Heads of state and government officially signed a new treaty yesterday aimed at simplifying decision-making in the EU and extending its competences to new areas such as energy and judicial co-operation. But the delayed arrival of UK Prime Minister Gordon Brown overshadowed the ceremony.

The official signing ceremony, held in a Gothic church in the Portuguese capital on Thursday (13 December), was overshadowed by the absence of UK Prime Minister Gordon Brown.

Faced with intense pressure from Eurosceptics to hold a referendum on the new text, the British leader only arrived to join his colleagues for lunch and eventually signed the document later, away from the cameras. Brown cited a diary clash for his delayed arrival, with a Parliamentary committee holding him in London.

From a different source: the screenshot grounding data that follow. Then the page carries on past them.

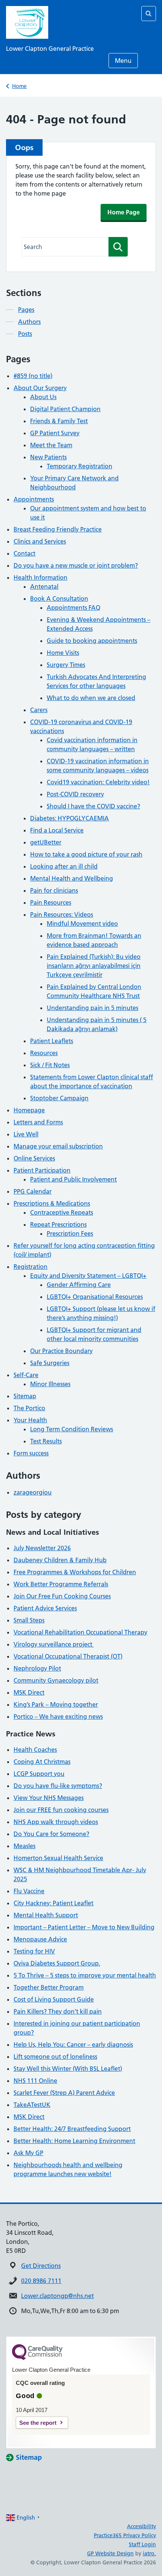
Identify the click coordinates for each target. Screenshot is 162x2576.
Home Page (123, 212)
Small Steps (29, 1620)
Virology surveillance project (54, 1644)
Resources (44, 1053)
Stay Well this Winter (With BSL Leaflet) (68, 2068)
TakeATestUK (32, 2104)
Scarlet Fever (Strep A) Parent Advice (64, 2092)
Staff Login (142, 2544)
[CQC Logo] (37, 2358)
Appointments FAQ (73, 607)
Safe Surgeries (49, 1363)
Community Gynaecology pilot (56, 1680)
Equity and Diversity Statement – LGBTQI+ (88, 1275)
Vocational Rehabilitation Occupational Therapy (80, 1632)
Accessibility (141, 2526)
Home (19, 86)
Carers (38, 710)
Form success (31, 1453)
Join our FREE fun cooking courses (61, 1810)
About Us (43, 397)
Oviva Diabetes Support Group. (57, 1963)
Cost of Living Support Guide (54, 1999)
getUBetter (45, 842)
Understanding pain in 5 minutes (92, 1008)
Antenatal (44, 586)
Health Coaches (35, 1749)
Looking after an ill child (64, 866)
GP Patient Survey (54, 433)
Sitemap (25, 1396)
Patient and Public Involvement (73, 1179)
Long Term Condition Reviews (71, 1429)
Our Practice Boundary (61, 1351)
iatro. (149, 2553)
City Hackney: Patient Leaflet (53, 1903)
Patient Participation (42, 1170)
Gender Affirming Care (79, 1284)
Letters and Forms (38, 1122)
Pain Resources (50, 902)
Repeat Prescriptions (58, 1224)
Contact (24, 553)
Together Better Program (49, 1987)
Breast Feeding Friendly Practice (58, 529)
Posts (25, 333)
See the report (38, 2423)
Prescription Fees (70, 1233)
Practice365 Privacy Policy (125, 2535)
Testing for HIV (34, 1951)
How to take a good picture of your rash (86, 854)
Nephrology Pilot (37, 1668)
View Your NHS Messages (49, 1797)
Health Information (40, 577)
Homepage (29, 1110)
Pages (26, 309)
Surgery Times (66, 664)
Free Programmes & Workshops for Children (75, 1572)
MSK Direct (29, 1692)
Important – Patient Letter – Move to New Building (84, 1927)
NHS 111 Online (35, 2080)
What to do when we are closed (91, 698)
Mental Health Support (46, 1915)
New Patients (48, 457)
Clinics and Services (40, 541)
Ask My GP (28, 2153)
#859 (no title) (33, 376)
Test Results (46, 1441)
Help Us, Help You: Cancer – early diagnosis (73, 2044)
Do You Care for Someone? (51, 1834)
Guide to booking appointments (92, 640)
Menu (123, 60)
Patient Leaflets (51, 1041)
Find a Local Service (57, 830)
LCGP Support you (39, 1773)
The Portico (29, 1408)
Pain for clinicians (54, 890)
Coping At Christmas (42, 1761)
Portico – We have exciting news (58, 1716)
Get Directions (41, 2265)
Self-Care (26, 1375)
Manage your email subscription (58, 1146)
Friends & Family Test (59, 421)
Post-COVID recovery (75, 794)
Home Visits (63, 652)
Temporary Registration (79, 466)
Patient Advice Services (45, 1608)
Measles (24, 1846)
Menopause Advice (40, 1939)
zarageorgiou (33, 1492)
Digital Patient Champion (65, 409)
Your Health (30, 1420)
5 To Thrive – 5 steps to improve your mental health (85, 1975)
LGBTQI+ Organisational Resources (95, 1296)
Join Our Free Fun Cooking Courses (62, 1596)
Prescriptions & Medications (52, 1203)
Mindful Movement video (82, 923)
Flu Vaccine (29, 1891)
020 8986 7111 (41, 2280)
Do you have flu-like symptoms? (58, 1785)
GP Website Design (110, 2553)
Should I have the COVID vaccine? (93, 806)
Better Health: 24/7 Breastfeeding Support (72, 2128)
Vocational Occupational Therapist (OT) (68, 1656)
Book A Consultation (59, 598)
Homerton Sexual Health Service (58, 1858)
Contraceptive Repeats (61, 1212)
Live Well (26, 1134)
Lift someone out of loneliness (55, 2056)
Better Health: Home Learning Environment (74, 2141)
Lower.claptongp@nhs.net (57, 2296)
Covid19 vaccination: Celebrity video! (98, 782)
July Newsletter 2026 (42, 1548)
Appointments (34, 499)
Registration (30, 1266)
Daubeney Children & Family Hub (60, 1560)
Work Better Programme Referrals (61, 1584)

"There is no better manifestation of his lack of interest in Europe than his thinking that missing the signature would not be a big deal," said Hugo Brady of the Centre for European Reform, cited by AFP.

EU leaders were however quick to turn the attention to the EU's future challenges. "The Treaty of Lisbon will reinforce the Union's capacity to act and the ability to achieve our goals in an effective way. As such, it will help the Union to deliver better results to European citizens," Commission President José Manuel Barroso said at the official ceremony.

According to Sebastian Kurpas, research fellow at the Centre for European Policy Studies (CEPS), the Lisbon Treaty is indeed "likely to make the EU more democratic" through an increased use of legislative procedures that give the European Parliament a greater say, but also the strengthening of national parliaments' role. Kurpas says that it could in principle also make the EU more efficient by streamlining its decision-making.

But the analyst warns that it "will not make the EU more transparent". A number of opt-outs, protocols, declarations and provisions for "flexible integration" make the text largely unreadable for the average citizen, Kurpas says.

Other challenges remain. In order to come into force by the target date of 1 January 2009, the document now needs to be swiftly ratified by member states. So far, Ireland is the only country that is bound by its constitution to hold a referendum, while the other countries are set to ratify the Treaty through their national parliaments.

According to Kurpas, the "stripping of all symbolic elements" from the Treaty will make ratification easier by avoiding the sensitive issue of referenda, but is "likely to entail a price for future integration".